● Task description
When you reach the line that has "Task: Click the SIMPAN button" in the material below, reproduce it and each line after it exactly, through the last one.

● Data
..........

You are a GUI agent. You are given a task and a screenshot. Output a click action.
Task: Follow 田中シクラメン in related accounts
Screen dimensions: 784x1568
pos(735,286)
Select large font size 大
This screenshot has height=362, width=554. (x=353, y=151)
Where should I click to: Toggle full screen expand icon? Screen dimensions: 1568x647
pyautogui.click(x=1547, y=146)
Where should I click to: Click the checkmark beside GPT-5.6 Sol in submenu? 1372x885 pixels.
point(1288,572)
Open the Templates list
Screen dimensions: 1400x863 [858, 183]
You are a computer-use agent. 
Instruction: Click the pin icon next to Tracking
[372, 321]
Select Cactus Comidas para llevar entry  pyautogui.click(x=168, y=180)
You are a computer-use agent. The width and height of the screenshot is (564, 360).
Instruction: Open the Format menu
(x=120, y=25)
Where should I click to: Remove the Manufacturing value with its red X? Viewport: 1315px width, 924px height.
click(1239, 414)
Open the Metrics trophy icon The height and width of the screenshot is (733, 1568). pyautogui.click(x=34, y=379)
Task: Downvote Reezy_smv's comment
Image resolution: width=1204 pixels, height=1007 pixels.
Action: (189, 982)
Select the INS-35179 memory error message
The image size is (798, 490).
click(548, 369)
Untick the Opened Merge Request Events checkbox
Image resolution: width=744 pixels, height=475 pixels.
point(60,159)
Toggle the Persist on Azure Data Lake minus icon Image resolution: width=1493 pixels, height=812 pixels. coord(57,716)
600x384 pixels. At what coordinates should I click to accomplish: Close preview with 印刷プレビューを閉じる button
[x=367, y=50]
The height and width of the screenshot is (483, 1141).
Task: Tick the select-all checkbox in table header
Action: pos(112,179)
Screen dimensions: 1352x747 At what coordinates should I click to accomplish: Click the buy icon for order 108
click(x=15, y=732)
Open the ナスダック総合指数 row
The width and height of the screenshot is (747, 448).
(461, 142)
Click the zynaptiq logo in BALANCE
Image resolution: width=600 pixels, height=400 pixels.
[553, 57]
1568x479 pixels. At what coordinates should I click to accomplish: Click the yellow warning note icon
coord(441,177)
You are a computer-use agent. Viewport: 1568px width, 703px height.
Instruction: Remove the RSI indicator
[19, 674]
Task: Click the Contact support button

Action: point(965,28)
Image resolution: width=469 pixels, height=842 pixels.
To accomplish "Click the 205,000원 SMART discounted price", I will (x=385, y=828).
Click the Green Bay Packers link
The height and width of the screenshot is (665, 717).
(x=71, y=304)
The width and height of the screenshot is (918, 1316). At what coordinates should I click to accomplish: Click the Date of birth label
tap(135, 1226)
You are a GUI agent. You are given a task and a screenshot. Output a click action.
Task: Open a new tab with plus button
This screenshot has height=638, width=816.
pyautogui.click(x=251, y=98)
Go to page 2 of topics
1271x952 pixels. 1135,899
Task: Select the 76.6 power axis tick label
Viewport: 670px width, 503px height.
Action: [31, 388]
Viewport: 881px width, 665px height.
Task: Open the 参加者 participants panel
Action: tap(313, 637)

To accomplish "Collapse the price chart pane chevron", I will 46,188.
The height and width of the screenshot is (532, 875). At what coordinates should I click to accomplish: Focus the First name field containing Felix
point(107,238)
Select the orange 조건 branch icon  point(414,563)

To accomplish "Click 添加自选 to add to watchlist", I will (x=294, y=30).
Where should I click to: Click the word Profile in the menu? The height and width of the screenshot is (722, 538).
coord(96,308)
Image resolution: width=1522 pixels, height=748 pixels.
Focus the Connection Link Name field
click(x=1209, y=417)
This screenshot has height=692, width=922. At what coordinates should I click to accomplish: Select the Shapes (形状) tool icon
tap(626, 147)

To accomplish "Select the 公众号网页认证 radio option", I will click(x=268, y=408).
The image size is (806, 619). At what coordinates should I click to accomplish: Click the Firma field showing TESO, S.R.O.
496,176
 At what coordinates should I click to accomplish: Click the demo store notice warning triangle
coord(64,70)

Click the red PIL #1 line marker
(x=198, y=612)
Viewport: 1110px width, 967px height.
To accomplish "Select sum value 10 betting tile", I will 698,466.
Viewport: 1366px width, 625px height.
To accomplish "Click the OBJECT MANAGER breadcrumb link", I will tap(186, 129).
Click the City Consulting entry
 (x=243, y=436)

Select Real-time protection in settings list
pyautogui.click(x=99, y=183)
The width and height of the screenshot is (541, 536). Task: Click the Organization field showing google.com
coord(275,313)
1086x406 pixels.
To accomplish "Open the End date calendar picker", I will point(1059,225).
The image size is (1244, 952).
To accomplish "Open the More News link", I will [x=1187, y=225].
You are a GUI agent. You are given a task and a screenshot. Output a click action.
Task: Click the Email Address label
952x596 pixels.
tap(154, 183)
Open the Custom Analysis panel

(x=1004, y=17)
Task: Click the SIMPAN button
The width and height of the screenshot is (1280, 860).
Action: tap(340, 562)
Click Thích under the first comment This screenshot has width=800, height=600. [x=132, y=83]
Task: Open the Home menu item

..........

● Finished exercise
Task: Click the SIMPAN button
The width and height of the screenshot is (1280, 860).
Action: tap(340, 562)
Click Thích under the first comment This screenshot has width=800, height=600. [x=132, y=83]
Task: Open the Home menu item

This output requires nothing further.